* _Task objective_
From the first line to the last, repeat the data below exactly.

┌──

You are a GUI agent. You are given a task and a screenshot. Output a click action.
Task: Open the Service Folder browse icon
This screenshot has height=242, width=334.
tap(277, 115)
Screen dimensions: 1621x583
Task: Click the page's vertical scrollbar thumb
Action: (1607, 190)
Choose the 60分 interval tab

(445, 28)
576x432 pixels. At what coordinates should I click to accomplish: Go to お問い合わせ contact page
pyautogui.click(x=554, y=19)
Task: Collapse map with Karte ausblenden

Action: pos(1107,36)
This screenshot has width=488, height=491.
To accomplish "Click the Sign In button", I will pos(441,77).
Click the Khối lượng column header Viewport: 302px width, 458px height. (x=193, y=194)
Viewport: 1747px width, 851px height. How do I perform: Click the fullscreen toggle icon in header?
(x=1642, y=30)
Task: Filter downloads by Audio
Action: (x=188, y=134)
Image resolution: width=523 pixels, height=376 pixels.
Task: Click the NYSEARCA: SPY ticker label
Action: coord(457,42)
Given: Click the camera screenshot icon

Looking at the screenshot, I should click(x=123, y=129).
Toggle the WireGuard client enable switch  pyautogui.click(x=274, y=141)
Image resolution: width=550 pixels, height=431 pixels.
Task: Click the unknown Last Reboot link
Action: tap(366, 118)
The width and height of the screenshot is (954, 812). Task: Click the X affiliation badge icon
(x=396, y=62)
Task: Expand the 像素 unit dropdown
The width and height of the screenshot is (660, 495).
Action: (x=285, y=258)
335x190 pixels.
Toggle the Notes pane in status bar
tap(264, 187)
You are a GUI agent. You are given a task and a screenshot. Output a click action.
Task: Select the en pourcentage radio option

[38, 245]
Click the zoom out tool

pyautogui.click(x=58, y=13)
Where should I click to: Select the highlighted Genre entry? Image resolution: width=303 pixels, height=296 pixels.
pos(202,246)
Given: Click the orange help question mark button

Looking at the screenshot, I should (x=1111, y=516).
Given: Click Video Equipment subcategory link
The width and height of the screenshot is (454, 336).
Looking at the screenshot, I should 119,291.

└──

* _The answer_
You are a GUI agent. You are given a task and a screenshot. Output a click action.
Task: Open the Service Folder browse icon
This screenshot has height=242, width=334.
tap(277, 115)
Screen dimensions: 1621x583
Task: Click the page's vertical scrollbar thumb
Action: (1607, 190)
Choose the 60分 interval tab

(445, 28)
576x432 pixels. At what coordinates should I click to accomplish: Go to お問い合わせ contact page
pyautogui.click(x=554, y=19)
Task: Collapse map with Karte ausblenden

Action: pos(1107,36)
This screenshot has width=488, height=491.
To accomplish "Click the Sign In button", I will pos(441,77).
Click the Khối lượng column header Viewport: 302px width, 458px height. (x=193, y=194)
Viewport: 1747px width, 851px height. How do I perform: Click the fullscreen toggle icon in header?
(x=1642, y=30)
Task: Filter downloads by Audio
Action: (x=188, y=134)
Image resolution: width=523 pixels, height=376 pixels.
Task: Click the NYSEARCA: SPY ticker label
Action: coord(457,42)
Given: Click the camera screenshot icon

Looking at the screenshot, I should click(x=123, y=129).
Toggle the WireGuard client enable switch  pyautogui.click(x=274, y=141)
Image resolution: width=550 pixels, height=431 pixels.
Task: Click the unknown Last Reboot link
Action: tap(366, 118)
The width and height of the screenshot is (954, 812). Task: Click the X affiliation badge icon
(x=396, y=62)
Task: Expand the 像素 unit dropdown
The width and height of the screenshot is (660, 495).
Action: (x=285, y=258)
335x190 pixels.
Toggle the Notes pane in status bar
tap(264, 187)
You are a GUI agent. You are given a task and a screenshot. Output a click action.
Task: Select the en pourcentage radio option

[38, 245]
Click the zoom out tool

pyautogui.click(x=58, y=13)
Where should I click to: Select the highlighted Genre entry? Image resolution: width=303 pixels, height=296 pixels.
pos(202,246)
Given: Click the orange help question mark button

Looking at the screenshot, I should (x=1111, y=516).
Given: Click Video Equipment subcategory link
The width and height of the screenshot is (454, 336).
Looking at the screenshot, I should 119,291.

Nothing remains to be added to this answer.